1. Another day, another police shooting where the black victim entirely brought his fate upon himself, resulting in, of course, another protest. This time the episode was in San Bernardino, California. An officer was dispatched at 11:16 p.m. in response a 911 call about a man jumping on cars in a parking lot. He’s “really drunk and he’s waving around a gun…and he’s just going crazy,” the caller told the police dispatcher. She described him as a black man with a white shirt and black shorts.

As soon as police learned he was black, they might as well have replied, “Sorry. He’s your problem.”

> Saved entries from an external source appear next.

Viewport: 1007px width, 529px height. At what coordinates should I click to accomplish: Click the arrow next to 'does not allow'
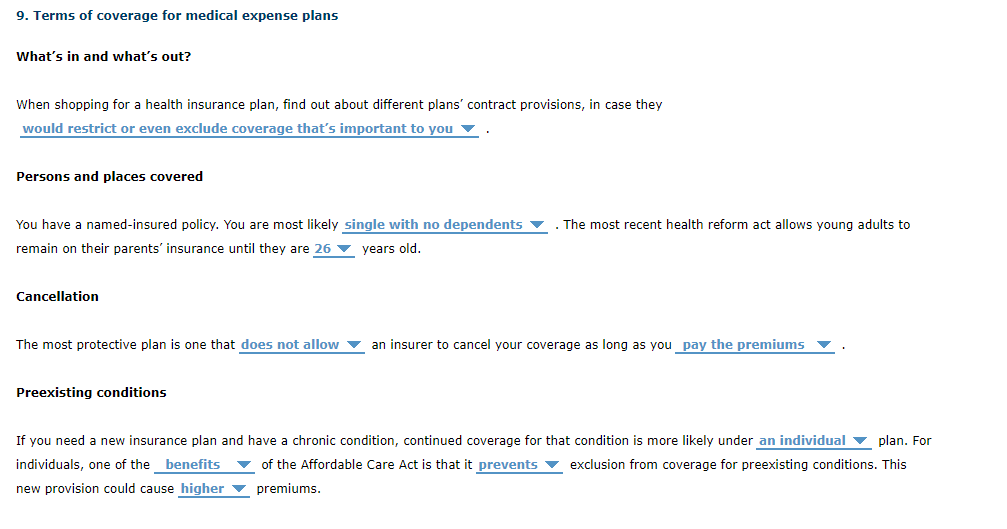[354, 345]
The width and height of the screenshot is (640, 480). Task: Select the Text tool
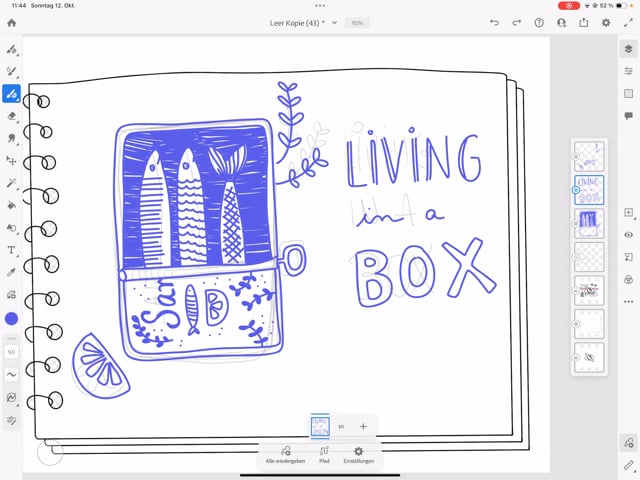(x=12, y=250)
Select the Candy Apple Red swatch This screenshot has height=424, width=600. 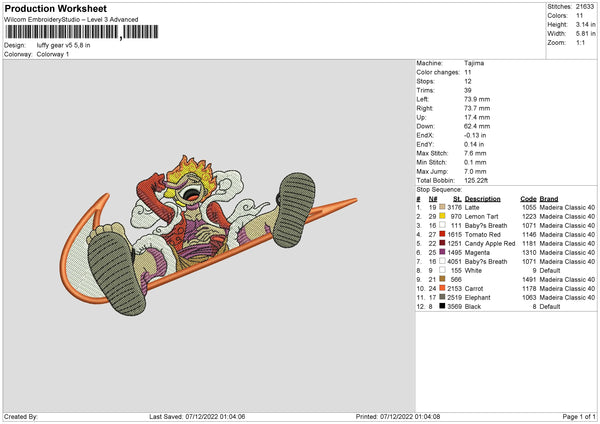442,243
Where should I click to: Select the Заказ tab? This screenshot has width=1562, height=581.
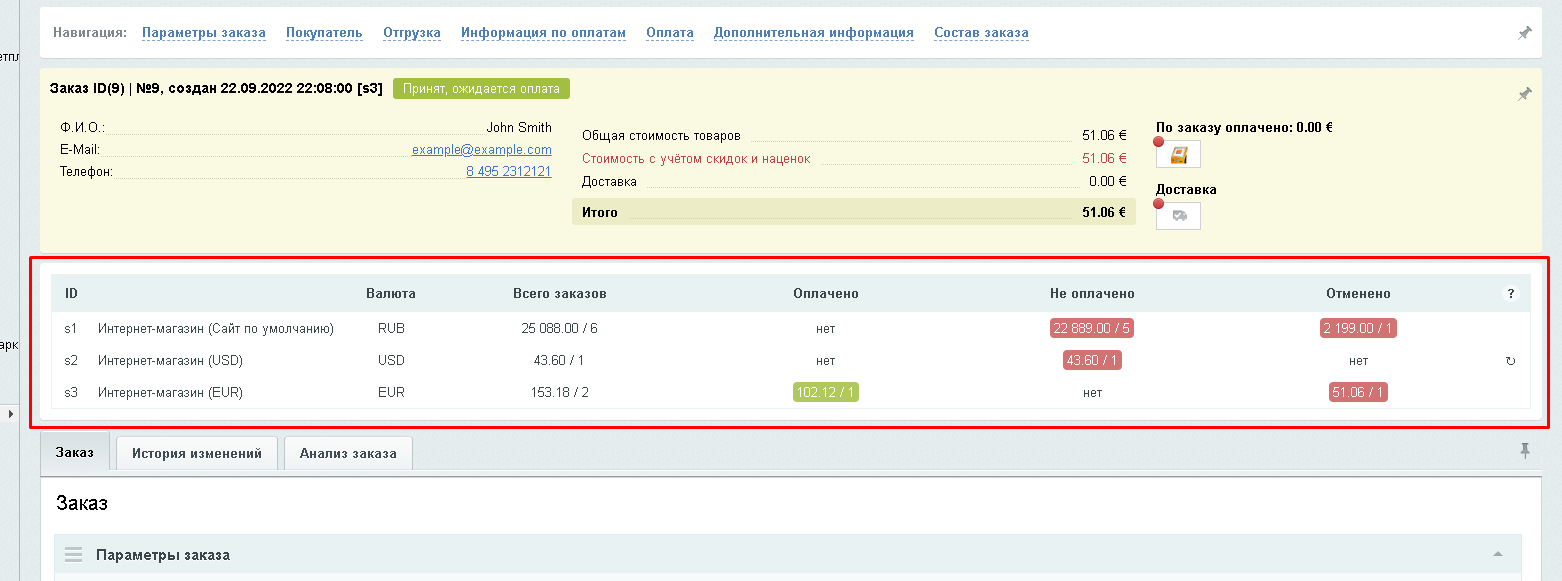(x=75, y=452)
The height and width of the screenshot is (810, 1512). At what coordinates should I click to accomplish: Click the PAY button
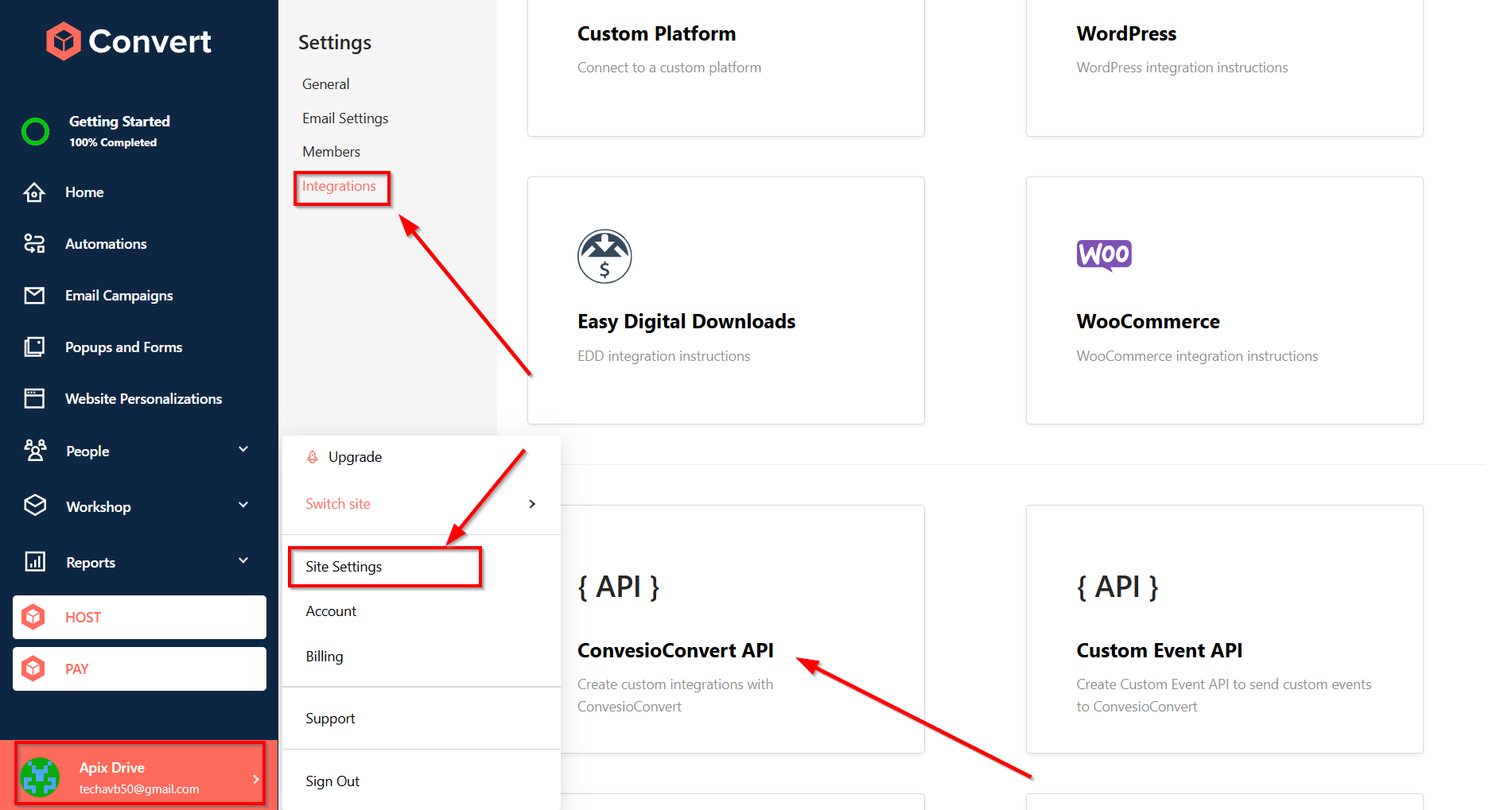139,669
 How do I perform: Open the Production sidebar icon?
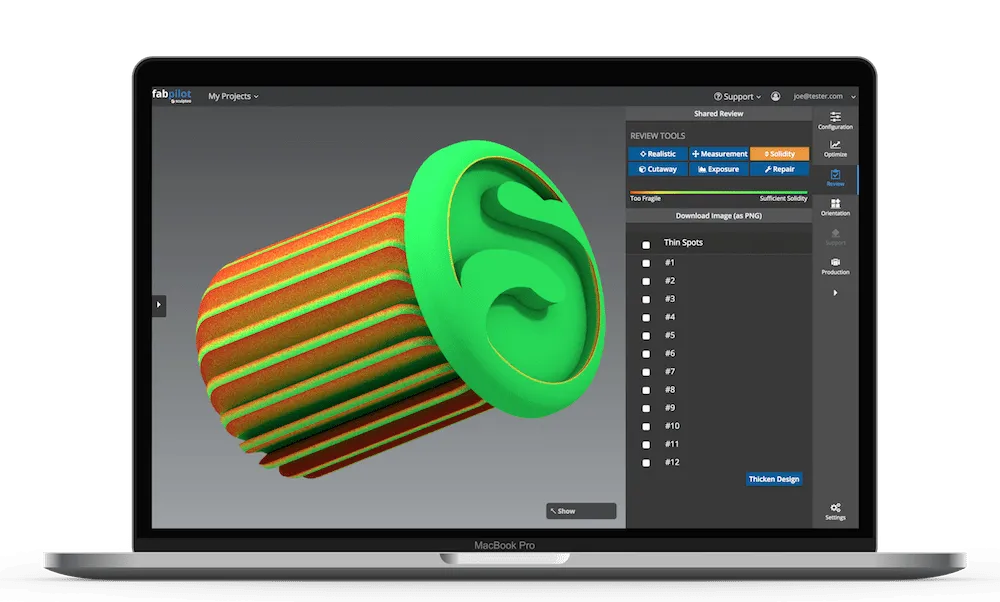tap(835, 265)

Body camera video shows the officer approaching Matthew Bender, who fits the description by the 911 caller. The police officer pulls out his gun and tells Bender, “Let me see your hands.” Bender  raises his hands briefly and then puts them back on his side, walking away from the officer and telling the cop, “Man, I’m going to the store.” The officer holsters his gun away and attempts to apprehend Bender, who tells him, “Don’t touch me!” The police officer wrestles Bender to the ground and tells him, “Stop fighting, dude.” Bender is seen on video reaching for an item in his waistband that appears to be a handgun.  As both men get up from the ground, and the officer draws his weapon and fires four shots at Bender, which proved fatal. A loaded, unregistered pistol was found on the suspect, who had a criminal record going back 17 years, , with arrests attempted murder, false imprisonment, domestic violence, theft and possession of narcotics. Shortly after the incident was reported, demonstrators shouting, “Abolish the police!” “Defund the police!” and “Fuck the police!” took to the streets, blocking  an intersection and attacking vehicles.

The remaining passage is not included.